
6 comments… add one
  • Drew Link

    I do believe I’ve made essentially the same points here for quite some time. Except one.

    I disagree with the notion that “scholars” have proved that consumers will not economize. Rich people might pay for cosmetic surgery out of pocket. Regular people don’t. If cosmetic surgery was covered by insurance, they would demand procedures. And I suspect that many, not all, people would make different lifestyle decisions if the poor health effects were not covered by insurance. Potato chip and Twinkie sales would suffer.

  • Grey Shambler Link

    @Drew, agreed, but on the other hand,
    “Competition among providers for dollars spent directly by prudent consumers would not only bring prices down but also encourage more innovative approaches to packaging care. And this care would be better aligned with patients’ diverse needs.”

    That recipe has been implemented with dental care to which access remains available only for the upper classes.

    I’ d also like to add that the financialization of insurance is incompatible with moral values and coverage decisions. Nervous CEO’s are stuck between their fiduciary responsibility to shareholders and their moral duty to the policy holders.
    The fiduciary will out or CEO will out.

  • TastyBits Link

    Unlike Medicare and Medicaid, the VA is socialized healthcare. Unlike Medicare and Medicaid, there are VA Hospitals and/or Medical Centers. Unlike Medicare and Medicaid, medical personnel receive their paycheck from the VA. (Some doctors have an outside practice.)

    The wait times are longer, but vets are used to standing in line.

  • bob sykes Link

    Today I picked my wife’s prescriptions at the local hospital. I had to pass through metal detectors. They were installed in the last week or so in esch entrance in response to the gruesome murder of the insurance CEO in NYC. The few staff I spoke to were visibly concerned and uneasy.

    I think we have crossed some threshhold. What sort of medical system will we have when the professionals are afraid of their patients? I can imagine providers leaving medicine. Then what?

    The US is getting to be a very ugly place. Now two murders by arson on the NYC subway.

  • steve Link

    All of my facilities in rural areas were getting regular death threats during Covid. That’s not new sorry to say.

    Coincidentally I am reading Chapin’s book on the history of health care. She is a fairly partisan libertarian/conservative. Anyway, just on the origins of insurance and what was intended it became clear sometime around the 1900-1920 era when medicine finally had some stuff that worked that costs were increasing and that in particular most people had no way to pay for hospitalization or acute care like surgery and deliveries but they were also unable to afford routine doctor visits. In response a lot of place developed pre-paid health care plans. Businesses, mutual aid societies, groups of doctors. These generally included more than hospitalization, providing fairly comprehensive care though with fewer specialists. A shortcoming is that it often included only the worker ie the male.

    So as far as origins go, we really arent doing that much different than what we started. However, we now cover a lot more people and we we now have a lot more care to offer. What seems to clear to me is that people need a way to pay for large, lump payment care.

    (Just a note that what the CDC calls chronic illness expenses may not fit with what many of us think. for example, they list cancer care and cardiovascular care. When you need a CABG or valve replacement that is generally due to longstanding issues but I think most of us think of that as acute care. Anyway, their definition of acute care is pretty limited.)

    Steve

  • Grey Shambler Link

    Long term is heart failure, diabetes, COPD, rheumatoid arthritis.
    In many cases the patient could manage his own care if he had access to the medication and supplies.
    I have COPD, the government pays thousands for plastic tubes, mouth pieces, an air pump that could be manufactured for Walmart for a few dollars if the AMA didn’t have to wet their beaks.
    Medical professionals are well trained and certainly worth their salt but alternative medicine is needed for the great unconnected where unaffordable care is no care at all.
    Maybe there’s a market there for the cartels to exploit?

■ **TASK LIST**:
a) Answer these questions using the comment thread above.
(i) According to Drew, whose sales would suffer?
(ii) What was installed at each entrance of the hospital where bob sykes picked up prescriptions?
(iii) Which four conditions does the last comment list as long term?
b) Set down the part of the comment thread starting at "(Just a note" and ending at "COPD, rheumatoid arthritis.", copied word for word.

■ **LISTED ENTRIES**:

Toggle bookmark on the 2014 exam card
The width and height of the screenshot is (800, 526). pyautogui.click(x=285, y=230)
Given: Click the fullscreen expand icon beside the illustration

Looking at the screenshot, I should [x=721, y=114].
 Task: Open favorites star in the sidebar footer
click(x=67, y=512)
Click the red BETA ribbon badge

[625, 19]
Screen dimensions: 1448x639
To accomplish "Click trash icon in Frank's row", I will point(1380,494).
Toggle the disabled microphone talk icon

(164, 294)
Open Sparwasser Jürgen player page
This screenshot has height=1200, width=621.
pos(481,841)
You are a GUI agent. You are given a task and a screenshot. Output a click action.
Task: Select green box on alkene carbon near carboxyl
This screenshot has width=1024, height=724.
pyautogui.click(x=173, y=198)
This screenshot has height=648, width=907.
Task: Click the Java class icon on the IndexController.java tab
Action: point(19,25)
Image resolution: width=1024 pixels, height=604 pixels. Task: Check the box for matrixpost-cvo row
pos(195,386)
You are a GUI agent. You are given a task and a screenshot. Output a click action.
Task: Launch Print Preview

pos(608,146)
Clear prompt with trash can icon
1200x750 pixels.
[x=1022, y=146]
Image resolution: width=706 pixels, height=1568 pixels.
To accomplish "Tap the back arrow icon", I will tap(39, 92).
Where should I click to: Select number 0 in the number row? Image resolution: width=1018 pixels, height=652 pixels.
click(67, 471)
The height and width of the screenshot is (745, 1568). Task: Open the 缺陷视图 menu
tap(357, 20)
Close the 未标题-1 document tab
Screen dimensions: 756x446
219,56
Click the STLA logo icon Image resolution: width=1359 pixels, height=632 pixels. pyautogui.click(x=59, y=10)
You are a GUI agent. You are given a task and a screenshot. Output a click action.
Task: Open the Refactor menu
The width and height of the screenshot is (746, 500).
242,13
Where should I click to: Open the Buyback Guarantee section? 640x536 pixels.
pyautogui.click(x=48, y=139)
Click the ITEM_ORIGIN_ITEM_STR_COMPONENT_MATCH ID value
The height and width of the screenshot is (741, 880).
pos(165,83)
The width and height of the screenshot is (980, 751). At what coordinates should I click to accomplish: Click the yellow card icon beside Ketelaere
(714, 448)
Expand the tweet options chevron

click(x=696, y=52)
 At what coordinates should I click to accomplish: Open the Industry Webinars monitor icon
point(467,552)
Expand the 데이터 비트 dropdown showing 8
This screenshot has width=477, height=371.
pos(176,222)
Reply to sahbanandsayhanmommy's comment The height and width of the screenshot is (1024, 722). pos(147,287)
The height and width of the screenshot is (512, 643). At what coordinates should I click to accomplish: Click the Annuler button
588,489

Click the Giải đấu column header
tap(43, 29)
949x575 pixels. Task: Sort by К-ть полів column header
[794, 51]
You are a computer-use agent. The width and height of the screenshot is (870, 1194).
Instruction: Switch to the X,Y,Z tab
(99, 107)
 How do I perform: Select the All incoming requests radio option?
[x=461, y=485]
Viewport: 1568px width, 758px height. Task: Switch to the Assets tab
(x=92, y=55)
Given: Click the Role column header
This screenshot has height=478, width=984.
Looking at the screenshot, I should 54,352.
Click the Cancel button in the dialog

■ **ANSWERS TO THE PROBLEMS**:
a)
(i) Potato chip and Twinkie sales.
(ii) Metal detectors.
(iii) Heart failure, diabetes, COPD and rheumatoid arthritis.

b)
(Just a note that what the CDC calls chronic illness expenses may not fit with what many of us think. for example, they list cancer care and cardiovascular care. When you need a CABG or valve replacement that is generally due to longstanding issues but I think most of us think of that as acute care. Anyway, their definition of acute care is pretty limited.)

    Steve

  • Grey Shambler Link

    Long term is heart failure, diabetes, COPD, rheumatoid arthritis.